_Data to process_
****
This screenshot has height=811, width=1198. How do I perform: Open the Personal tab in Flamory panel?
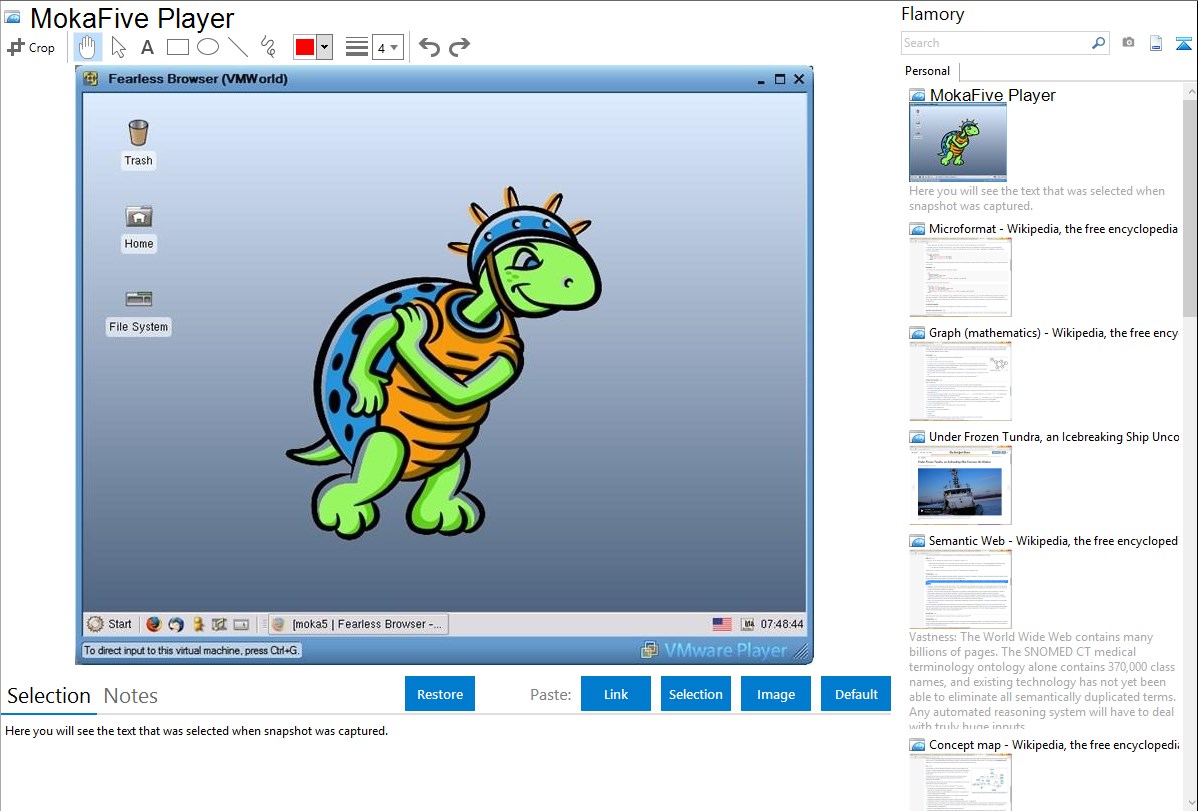[927, 71]
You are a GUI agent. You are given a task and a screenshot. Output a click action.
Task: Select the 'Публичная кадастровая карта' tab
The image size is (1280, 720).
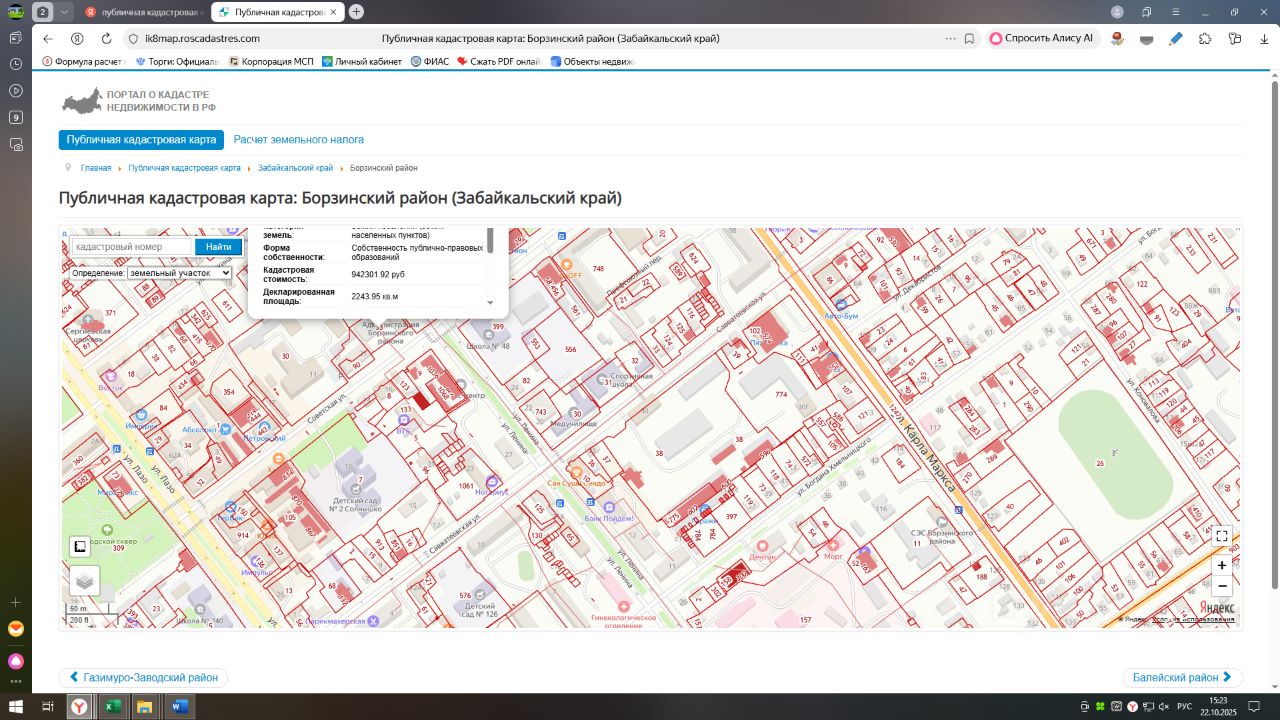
****
_What you will do_
Copy out the text of the entries above word for word, leaving out the pictures.

_Answer below_
This screenshot has height=811, width=1198. How do I perform: Open the Personal tab in Flamory panel?
[927, 71]
You are a GUI agent. You are given a task and a screenshot. Output a click action.
Task: Select the 'Публичная кадастровая карта' tab
The image size is (1280, 720).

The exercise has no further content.